WORK ITEM: Please copy the lines below, exactly as they are, from the one with "Startup (235, 382)" through the one with "[button] (156, 464)", and leave out the pictures.

Stored records
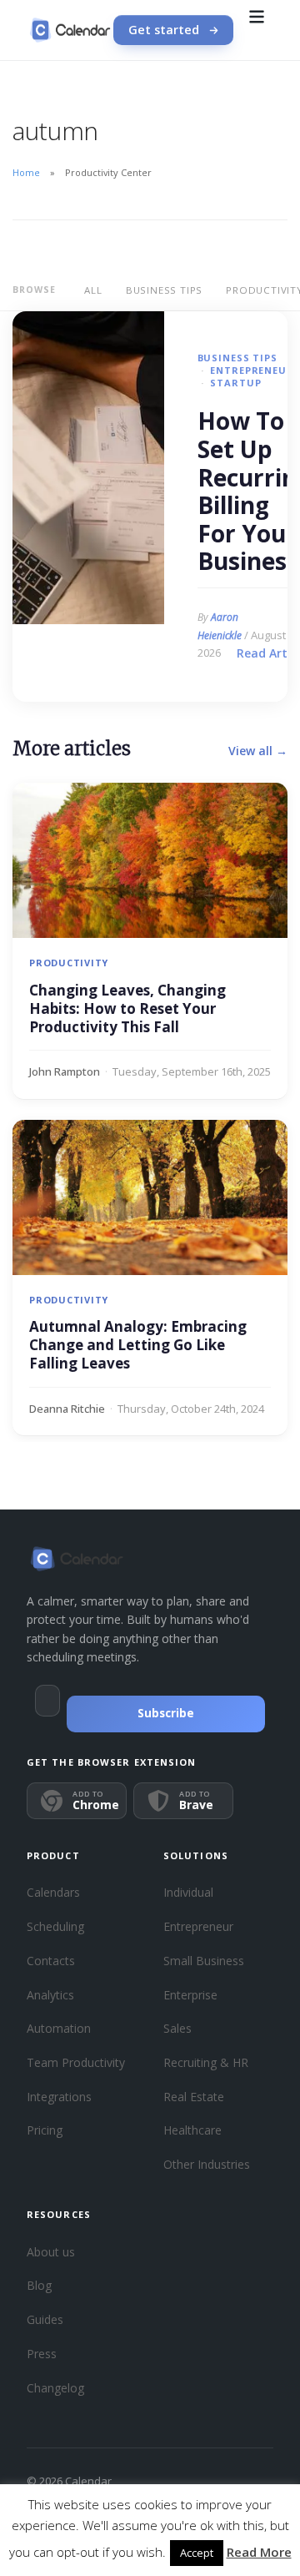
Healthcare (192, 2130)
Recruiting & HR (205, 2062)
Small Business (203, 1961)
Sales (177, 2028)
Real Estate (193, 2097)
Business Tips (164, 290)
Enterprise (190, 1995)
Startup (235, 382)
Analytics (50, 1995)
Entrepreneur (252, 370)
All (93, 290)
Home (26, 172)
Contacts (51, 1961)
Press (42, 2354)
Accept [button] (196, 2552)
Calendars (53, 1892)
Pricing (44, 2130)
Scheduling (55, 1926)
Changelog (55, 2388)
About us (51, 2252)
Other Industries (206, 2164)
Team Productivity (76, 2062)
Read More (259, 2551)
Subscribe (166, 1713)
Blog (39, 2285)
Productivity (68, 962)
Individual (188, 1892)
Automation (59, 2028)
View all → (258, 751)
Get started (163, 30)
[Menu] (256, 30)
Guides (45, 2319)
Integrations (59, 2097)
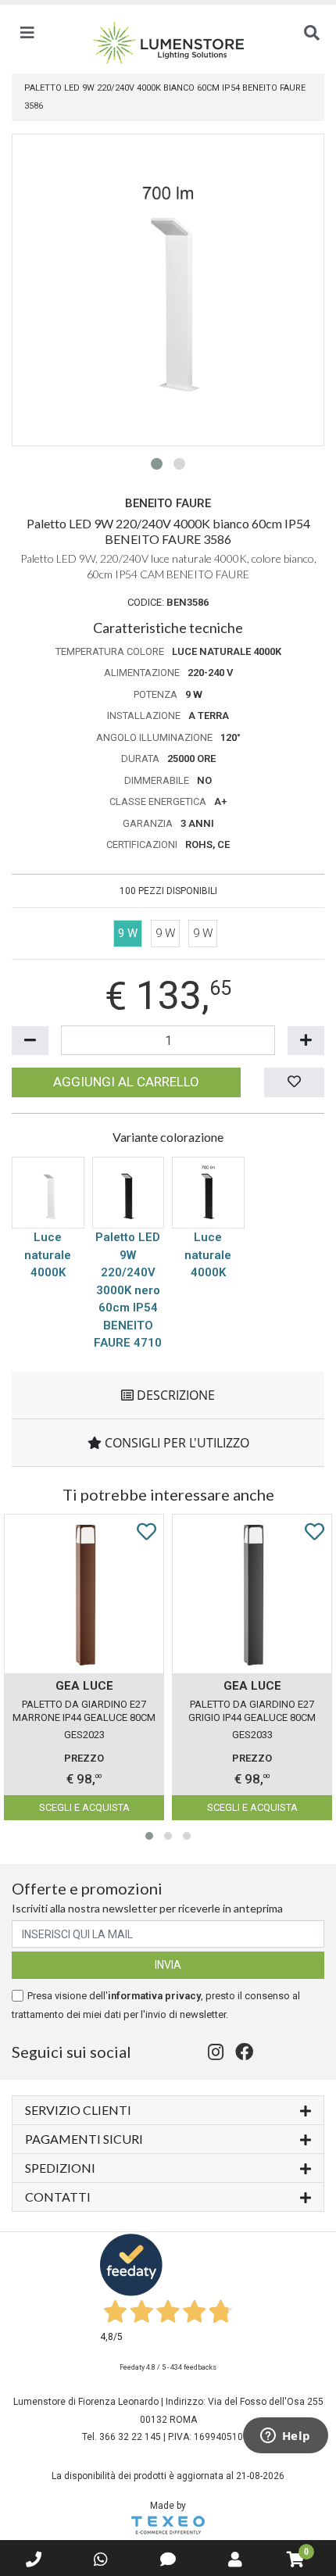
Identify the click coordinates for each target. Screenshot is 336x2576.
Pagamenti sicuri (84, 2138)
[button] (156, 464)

---

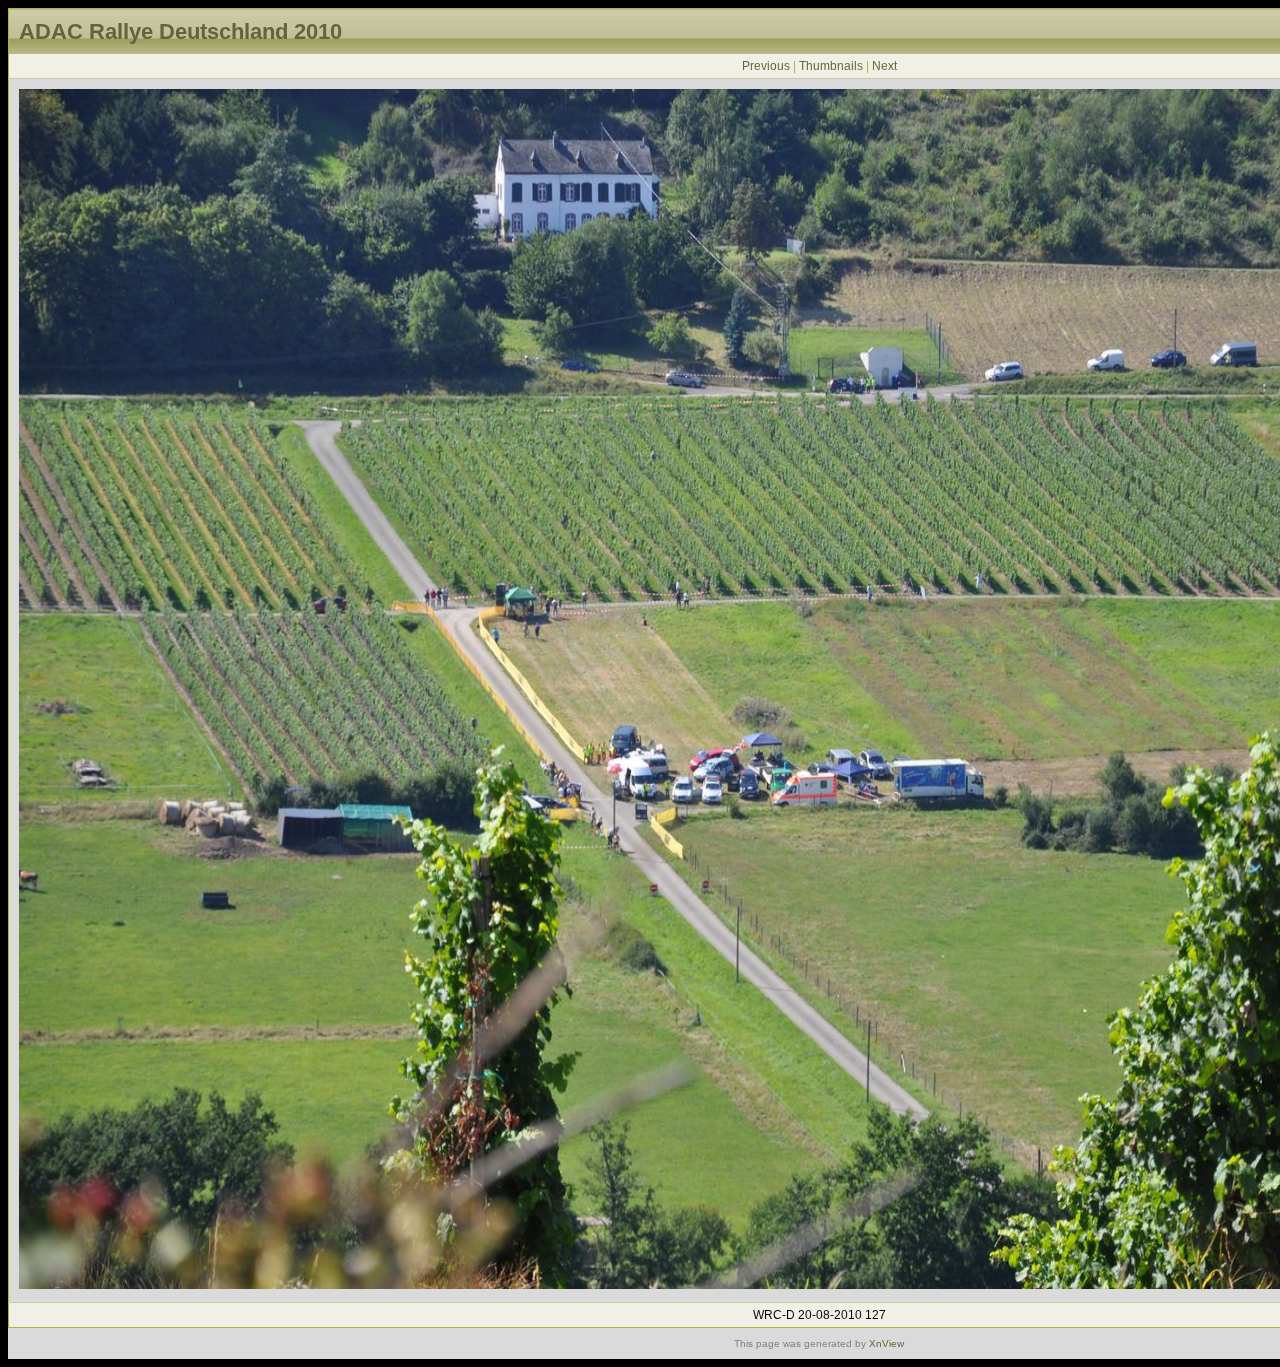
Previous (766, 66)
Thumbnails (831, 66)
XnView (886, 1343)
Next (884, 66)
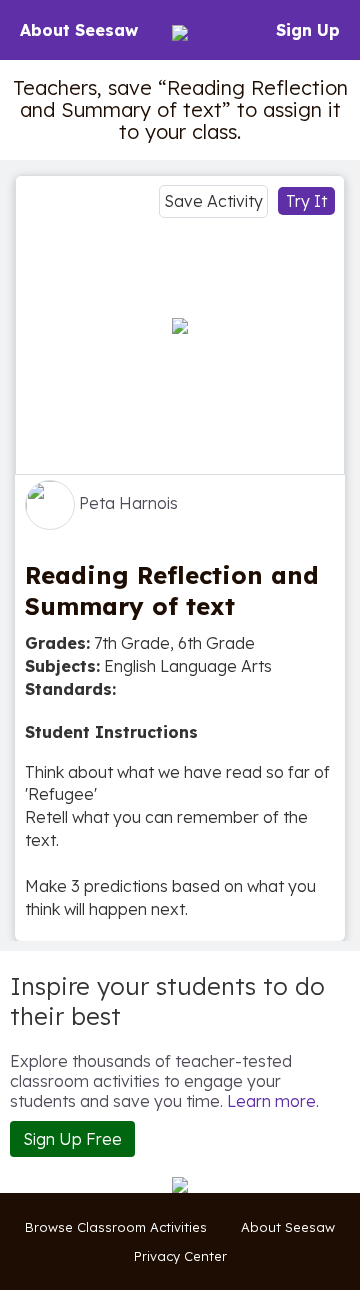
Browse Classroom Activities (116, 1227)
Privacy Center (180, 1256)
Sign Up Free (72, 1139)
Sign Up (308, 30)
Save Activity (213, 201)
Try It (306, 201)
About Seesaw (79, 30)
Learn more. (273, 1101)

RESULT FOR THIS TASK:
Startup (235, 382)
Analytics (50, 1995)
Entrepreneur (252, 370)
All (93, 290)
Home (26, 172)
Contacts (51, 1961)
Press (42, 2354)
Accept [button] (196, 2552)
Calendars (53, 1892)
Pricing (44, 2130)
Scheduling (55, 1926)
Changelog (55, 2388)
About us (51, 2252)
Other Industries (206, 2164)
Team Productivity (76, 2062)
Read More (259, 2551)
Subscribe (166, 1713)
Blog (39, 2285)
Productivity (68, 962)
Individual (188, 1892)
Automation (59, 2028)
View all → (258, 751)
Get started (163, 30)
[Menu] (256, 30)
Guides (45, 2319)
Integrations (59, 2097)
Identify the click coordinates for each target. Screenshot is 336x2576.
Pagamenti sicuri (84, 2138)
[button] (156, 464)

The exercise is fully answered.